How to make a coronavirus facemask from an old t-shirt

5 June 2020, 07:43 | Updated: 7 June 2023, 08:56

A family wear facemasks outside Buckingham Palace
Facemasks are becoming an essential coronavirus item - here's how you make your own. Picture: PA

By Adrian Sherling

It will be mandatory to wear face masks on public transport from 15th June. But with masks difficult to find, here's how you can make your own.

New rules mean that face coverings will have to be worn on all trains, tubes, buses and trams in England from 15th June.

Doctors have urged the government to make face coverings compulsory in all places where social distancing is not possible. The British Medical Association says they shouldn't be restricted to transport and should be brought in immediately

As demand for them rockets, here's how you can make your own facemasks:

Method 1: Just a t-shirt

How to make your own facemask, by Rachel Venables

Cut 20cm off the bottom of the t-shirt and discard the top.

Next, cut a 15cm hole in the side, 2cm from both the top and the bottom.

That will leave you with two straps - cut them in half. You can now use those to tie the facemask around the back of your head.

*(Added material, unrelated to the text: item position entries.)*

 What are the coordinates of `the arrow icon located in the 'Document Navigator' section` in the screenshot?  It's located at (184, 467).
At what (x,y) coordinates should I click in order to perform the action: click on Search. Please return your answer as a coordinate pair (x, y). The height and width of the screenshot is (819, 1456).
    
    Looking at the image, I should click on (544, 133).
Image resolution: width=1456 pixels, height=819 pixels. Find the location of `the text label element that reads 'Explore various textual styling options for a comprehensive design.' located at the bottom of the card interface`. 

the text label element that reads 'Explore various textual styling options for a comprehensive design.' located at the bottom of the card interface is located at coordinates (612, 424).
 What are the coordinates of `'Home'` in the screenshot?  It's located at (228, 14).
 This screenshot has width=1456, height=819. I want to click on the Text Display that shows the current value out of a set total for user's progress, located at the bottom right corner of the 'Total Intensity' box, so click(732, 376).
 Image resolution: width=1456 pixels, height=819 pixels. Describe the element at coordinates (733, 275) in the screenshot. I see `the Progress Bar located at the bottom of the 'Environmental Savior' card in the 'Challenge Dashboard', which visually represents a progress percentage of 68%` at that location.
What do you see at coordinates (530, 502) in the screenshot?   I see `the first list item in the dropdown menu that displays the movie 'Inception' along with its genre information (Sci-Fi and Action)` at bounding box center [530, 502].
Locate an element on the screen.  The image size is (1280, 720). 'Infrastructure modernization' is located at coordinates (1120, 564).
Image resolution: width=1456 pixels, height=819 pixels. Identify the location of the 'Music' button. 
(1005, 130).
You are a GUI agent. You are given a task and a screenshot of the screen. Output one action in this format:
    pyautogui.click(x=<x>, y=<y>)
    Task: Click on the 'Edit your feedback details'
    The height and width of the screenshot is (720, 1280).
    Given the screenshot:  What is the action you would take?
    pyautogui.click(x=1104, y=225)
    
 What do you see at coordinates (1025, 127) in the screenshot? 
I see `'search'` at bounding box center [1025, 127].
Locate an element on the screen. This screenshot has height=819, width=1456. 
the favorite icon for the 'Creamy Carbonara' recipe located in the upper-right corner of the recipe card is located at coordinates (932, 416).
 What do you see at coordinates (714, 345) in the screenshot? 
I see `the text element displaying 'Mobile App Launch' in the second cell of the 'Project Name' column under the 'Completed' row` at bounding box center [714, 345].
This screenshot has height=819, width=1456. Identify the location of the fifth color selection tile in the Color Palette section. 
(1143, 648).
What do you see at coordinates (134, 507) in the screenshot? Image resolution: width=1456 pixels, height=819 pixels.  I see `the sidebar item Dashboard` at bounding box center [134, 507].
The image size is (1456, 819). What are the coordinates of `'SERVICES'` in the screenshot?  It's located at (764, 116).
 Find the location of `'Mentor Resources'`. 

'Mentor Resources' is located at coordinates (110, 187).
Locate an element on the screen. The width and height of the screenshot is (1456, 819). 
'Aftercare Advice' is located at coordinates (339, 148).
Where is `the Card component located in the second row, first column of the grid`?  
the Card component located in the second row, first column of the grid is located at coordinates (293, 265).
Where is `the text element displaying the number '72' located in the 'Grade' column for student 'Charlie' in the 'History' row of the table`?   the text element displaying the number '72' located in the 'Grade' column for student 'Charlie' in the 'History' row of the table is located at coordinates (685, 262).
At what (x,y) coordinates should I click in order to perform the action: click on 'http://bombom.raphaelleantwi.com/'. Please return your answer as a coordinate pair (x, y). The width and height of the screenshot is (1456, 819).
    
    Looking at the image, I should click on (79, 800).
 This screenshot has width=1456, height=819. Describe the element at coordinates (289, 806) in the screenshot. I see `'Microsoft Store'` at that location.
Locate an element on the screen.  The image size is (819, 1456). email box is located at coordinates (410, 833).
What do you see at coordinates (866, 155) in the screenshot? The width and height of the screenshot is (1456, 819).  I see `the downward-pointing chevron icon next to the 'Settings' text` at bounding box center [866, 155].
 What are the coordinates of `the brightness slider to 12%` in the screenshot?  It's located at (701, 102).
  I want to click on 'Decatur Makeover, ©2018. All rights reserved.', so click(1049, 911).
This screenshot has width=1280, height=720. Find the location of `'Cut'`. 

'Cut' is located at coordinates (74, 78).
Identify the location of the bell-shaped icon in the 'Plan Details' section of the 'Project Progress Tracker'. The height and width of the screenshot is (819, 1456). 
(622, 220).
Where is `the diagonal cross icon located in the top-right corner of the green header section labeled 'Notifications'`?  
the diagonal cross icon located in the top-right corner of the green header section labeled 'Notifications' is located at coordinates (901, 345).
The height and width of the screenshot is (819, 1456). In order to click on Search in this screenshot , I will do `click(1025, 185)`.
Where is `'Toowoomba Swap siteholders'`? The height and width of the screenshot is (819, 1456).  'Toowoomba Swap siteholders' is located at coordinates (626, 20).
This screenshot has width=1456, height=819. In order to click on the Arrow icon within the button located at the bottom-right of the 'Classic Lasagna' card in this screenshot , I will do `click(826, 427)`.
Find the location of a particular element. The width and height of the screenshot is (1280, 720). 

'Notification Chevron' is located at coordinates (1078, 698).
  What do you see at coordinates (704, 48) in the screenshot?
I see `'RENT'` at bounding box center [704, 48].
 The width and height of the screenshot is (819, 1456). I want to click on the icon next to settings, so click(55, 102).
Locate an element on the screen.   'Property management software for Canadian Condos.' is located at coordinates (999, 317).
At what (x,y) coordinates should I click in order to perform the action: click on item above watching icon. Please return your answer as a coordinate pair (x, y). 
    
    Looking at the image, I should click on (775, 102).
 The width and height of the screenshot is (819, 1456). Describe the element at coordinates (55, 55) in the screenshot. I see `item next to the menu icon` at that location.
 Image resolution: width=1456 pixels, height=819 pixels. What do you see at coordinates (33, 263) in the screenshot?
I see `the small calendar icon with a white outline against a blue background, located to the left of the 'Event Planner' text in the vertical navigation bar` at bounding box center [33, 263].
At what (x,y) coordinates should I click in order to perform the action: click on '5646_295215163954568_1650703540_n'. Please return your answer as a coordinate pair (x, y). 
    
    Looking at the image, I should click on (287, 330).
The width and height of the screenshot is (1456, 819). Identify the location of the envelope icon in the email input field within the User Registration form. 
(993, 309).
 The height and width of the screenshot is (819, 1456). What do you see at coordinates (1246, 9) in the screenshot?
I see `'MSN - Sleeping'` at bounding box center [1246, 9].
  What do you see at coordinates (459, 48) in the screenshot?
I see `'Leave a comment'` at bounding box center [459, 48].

Method 2: With elastic bands

How to make your own face mask

What you need to make your own facemask:
- an old t-shirt, towel, scarf or something of a similar material
- two elastic bands

Cut your material into a square, around 30x30cm, although you can change that based on the size you require.

Fold up from the bottom to the middle and then from the top to the middle.

Repeat that - so fold again from the bottom to the middle and then the top to the middle. You will have a long strip of material.

Put your elastic bands around the strip of material on either end.

Then fold the material over the top of the elastic band.

Pick up the elastic bands and you can then hook them around to ears to create a cloth facemask.

Will everyone in the UK have to wear facemasks?

The scientific advice on masks has been mixed. At first, we were told that they didn't help and often led to people touching their face more often.

However, the advice is consistent on the fact that facemasks will stop you infecting other people if you do have coronavirus.

The government have recommended the use of facemasks on public transport, in shops and other places where social distancing guidelines are difficult to follow.

Nigel Farage backs WHO idea for public to start wearing face masks

Nigel Farage thinks we should all be wearing facemasks. He told his LBC show: "The wearing of masks would stop the spread.

"If the wearing of masks means that we can start to open up then I think it would be a price worth paying."